The state’s budget problems must not be solved at tribal expense.
Sadly enough, however, that’s one option sure to tempt state lawmakers again next year when they consider how to deal with a budget that is $1.6 billion short of balance.
An expansion of gambling outside reservations will look terribly tempting to some legislators, because any liberalization of non-tribal operations could be heavily taxed.
That’s why this year’s Legislature kept playing with the idea. At times, even Gov. Gary Locke, who generally has opposed gambling expansions, appeared to be waffling.
A proposal during the last session called for 6,000 slot-style machines in non-profit establishments, which would have brought the state a cool $109 million per year. Card rooms and mini casinos had an even bolder plan: allow 40,000 slots off of reservations. That plan was designed to bring a little under $100 million to the state, plus nearly $50 million for cities and counties.
On top of the financial inducements, the non-tribal gambling interests try to sway policy-makers with appeals for "a level playing field."
None of this stands up to reflection.
Given state and national history, Washington has absolutely no business thinking about solving its problems at the expense of tribal governments and communities.
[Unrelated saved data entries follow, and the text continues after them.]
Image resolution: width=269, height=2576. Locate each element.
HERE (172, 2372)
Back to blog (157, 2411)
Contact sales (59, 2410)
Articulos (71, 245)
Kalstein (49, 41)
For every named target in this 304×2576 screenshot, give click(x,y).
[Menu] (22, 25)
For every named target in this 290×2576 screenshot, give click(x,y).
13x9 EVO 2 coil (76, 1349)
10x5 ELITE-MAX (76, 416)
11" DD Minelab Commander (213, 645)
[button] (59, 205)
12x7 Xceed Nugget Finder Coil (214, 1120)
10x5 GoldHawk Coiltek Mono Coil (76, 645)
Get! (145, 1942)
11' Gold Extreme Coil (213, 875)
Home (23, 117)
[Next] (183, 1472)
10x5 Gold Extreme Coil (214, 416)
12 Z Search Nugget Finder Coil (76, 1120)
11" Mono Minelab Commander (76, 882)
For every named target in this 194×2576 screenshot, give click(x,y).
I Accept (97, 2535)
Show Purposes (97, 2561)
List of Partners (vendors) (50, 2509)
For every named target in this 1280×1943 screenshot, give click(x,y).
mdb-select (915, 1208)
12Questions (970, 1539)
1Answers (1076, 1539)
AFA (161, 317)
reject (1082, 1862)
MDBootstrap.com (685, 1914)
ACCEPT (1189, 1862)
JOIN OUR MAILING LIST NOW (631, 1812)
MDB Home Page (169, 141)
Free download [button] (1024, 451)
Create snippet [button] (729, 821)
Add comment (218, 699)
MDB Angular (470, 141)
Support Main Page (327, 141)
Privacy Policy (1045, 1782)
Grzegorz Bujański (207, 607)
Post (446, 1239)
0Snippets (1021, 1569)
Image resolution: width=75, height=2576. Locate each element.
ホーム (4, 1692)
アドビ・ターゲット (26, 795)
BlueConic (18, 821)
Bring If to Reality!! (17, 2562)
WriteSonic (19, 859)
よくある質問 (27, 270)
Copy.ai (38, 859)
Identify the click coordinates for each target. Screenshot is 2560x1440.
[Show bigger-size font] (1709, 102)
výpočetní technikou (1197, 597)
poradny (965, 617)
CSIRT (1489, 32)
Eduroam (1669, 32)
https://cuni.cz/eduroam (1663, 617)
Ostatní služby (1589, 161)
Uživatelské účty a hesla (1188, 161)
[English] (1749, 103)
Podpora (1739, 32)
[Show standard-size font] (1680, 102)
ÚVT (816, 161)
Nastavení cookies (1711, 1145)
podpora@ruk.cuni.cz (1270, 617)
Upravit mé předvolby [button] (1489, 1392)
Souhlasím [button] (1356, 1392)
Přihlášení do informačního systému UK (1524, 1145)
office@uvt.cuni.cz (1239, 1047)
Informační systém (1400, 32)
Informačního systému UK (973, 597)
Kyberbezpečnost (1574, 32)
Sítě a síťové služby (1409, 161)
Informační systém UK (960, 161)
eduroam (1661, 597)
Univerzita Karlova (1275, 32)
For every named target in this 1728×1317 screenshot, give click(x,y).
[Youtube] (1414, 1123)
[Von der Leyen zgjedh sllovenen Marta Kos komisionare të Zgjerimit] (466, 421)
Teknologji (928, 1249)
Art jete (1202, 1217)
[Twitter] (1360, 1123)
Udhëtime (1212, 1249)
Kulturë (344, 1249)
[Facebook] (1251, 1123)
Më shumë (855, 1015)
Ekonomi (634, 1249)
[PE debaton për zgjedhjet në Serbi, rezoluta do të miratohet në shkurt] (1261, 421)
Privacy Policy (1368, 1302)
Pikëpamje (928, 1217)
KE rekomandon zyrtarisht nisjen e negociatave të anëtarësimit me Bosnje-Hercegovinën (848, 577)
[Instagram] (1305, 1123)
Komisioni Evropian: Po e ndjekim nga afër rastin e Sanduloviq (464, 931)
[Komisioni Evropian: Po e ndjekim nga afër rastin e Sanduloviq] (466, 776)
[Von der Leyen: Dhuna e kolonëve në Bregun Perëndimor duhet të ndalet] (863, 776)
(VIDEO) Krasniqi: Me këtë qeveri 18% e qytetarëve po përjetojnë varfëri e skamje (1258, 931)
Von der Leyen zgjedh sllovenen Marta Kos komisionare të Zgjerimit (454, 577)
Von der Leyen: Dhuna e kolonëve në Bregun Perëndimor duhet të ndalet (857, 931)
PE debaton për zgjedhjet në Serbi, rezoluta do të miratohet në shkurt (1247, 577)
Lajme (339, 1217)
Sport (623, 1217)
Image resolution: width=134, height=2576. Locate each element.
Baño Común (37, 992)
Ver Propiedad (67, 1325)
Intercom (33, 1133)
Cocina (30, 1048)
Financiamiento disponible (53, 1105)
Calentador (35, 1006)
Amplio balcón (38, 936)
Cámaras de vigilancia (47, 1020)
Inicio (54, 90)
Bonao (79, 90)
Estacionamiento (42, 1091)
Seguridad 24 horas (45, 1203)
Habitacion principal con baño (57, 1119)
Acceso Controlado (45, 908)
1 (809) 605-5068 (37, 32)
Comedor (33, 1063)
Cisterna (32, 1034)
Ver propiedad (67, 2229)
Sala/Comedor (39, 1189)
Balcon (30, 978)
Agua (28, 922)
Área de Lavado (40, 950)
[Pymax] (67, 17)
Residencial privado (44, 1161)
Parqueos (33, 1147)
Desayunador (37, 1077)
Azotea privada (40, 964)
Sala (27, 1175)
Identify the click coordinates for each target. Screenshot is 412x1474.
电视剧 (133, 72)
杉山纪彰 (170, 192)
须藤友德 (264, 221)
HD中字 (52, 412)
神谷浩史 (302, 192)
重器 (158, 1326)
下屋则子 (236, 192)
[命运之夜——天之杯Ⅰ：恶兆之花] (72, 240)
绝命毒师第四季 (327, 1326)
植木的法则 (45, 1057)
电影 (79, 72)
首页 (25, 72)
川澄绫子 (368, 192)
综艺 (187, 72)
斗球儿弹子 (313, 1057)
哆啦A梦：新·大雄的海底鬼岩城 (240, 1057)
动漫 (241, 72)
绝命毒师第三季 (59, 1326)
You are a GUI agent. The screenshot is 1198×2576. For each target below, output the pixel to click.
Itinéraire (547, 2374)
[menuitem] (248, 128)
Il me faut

Poverty, deprivation and poor health are legacies of the sad past that still confront substantial sectors of tribal communities. Majority communities have outgrown most feelings of prejudice. Moral progress, however, doesn’t carry with it any right to ignore the past.
Congress had the historical good sense in the 1980s to pass a law encouraging tribal economic development and offering favored status for tribal gambling operations. Gambling was supposed to open the door to other economic development.
The Tulalip Tribes have made excellent use of the law, following the spirit of the measure with other economic developments efforts. But John McCoy, Tulalip spokesman, says that the progress will be cut off if the gambling operations face increased competition.
The Tulalip unemployment rate, which has been reduced from about 60 percent in 1990 to somewhere between 14 and 20 percent, would rise somewhat, McCoy said. Tribal budgets would feel the pinch, especially at smaller tribes and those without prime I-5 locations.
After listening to a card room supporter argue for a level playing field earlier this year, McCoy told the lobbyist, "We are trying to get to the playing field." That remains unfortunately true.
Congress acted to give tribes a reasonable chance at economic development, and they have responded in good faith. The state’s budget dilemma must be solved with honest adjustments, not by taking an unconscionable swipe at friendly governments’ lifelines.